Convert the records, from the line containing "Describe the element at coordinates (110, 396)" up to and including the line containing "(117, 167).", into a Markdown table with the columns Row and Record Line. Number each row and omit blank lines.
::: DATA TO PROCESS :::
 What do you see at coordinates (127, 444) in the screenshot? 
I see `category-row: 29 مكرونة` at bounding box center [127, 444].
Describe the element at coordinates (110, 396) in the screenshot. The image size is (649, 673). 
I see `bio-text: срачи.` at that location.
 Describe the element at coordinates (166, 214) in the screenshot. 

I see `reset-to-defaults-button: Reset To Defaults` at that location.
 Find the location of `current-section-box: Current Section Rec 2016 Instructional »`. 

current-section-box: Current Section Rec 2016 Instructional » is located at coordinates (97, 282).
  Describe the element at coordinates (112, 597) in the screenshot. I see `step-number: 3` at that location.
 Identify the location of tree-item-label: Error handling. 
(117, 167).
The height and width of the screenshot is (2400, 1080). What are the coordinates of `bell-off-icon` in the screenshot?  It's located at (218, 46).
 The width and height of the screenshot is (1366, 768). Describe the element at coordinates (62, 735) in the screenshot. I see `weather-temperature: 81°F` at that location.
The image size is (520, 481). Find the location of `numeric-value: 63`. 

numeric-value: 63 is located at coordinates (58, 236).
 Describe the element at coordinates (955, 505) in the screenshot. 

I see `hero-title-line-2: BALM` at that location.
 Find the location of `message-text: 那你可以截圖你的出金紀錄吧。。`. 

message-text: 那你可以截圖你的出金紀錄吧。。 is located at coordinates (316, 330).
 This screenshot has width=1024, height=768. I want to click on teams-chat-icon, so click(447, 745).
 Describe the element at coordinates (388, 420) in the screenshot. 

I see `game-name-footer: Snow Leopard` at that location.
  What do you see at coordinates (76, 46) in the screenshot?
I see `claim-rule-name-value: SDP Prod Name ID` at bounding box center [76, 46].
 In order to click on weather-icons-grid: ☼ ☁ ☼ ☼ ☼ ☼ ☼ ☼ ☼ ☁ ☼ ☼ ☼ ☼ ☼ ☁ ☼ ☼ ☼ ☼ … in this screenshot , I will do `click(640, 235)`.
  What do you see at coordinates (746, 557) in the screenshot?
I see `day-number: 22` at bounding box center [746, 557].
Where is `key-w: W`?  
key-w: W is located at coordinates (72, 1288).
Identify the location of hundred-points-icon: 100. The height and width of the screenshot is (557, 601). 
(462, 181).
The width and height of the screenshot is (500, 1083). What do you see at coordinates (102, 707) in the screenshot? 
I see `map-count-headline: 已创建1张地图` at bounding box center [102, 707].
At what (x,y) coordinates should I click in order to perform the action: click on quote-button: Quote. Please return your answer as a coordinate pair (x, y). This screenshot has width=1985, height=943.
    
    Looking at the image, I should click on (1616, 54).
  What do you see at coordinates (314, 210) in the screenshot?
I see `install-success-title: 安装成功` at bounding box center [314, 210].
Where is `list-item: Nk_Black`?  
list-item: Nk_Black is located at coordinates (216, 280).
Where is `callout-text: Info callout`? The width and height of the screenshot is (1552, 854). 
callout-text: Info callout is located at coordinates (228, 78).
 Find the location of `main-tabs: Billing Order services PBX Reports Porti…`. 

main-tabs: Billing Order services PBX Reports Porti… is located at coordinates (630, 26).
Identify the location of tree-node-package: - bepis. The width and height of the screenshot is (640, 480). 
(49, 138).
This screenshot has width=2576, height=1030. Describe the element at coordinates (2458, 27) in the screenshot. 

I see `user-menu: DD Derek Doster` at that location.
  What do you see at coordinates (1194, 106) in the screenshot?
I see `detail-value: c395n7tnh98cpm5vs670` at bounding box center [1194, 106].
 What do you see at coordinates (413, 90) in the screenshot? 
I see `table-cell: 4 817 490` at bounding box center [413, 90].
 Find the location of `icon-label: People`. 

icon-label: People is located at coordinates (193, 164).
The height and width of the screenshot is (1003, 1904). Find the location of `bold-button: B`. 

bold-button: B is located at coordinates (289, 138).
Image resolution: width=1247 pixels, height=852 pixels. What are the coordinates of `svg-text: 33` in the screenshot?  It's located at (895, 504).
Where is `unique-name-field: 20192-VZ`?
:::
## [WRITTEN SOLUTION]
| Row | Record Line |
|---|---|
| 1 | Describe the element at coordinates (110, 396) in the screenshot. The image size is (649, 673).  |
| 2 | I see `bio-text: срачи.` at that location. |
| 3 |  Describe the element at coordinates (166, 214) in the screenshot.  |
| 4 | I see `reset-to-defaults-button: Reset To Defaults` at that location. |
| 5 |  Find the location of `current-section-box: Current Section Rec 2016 Instructional »`.  |
| 6 | current-section-box: Current Section Rec 2016 Instructional » is located at coordinates (97, 282). |
| 7 |   Describe the element at coordinates (112, 597) in the screenshot. I see `step-number: 3` at that location. |
| 8 |  Identify the location of tree-item-label: Error handling.  |
| 9 | (117, 167). |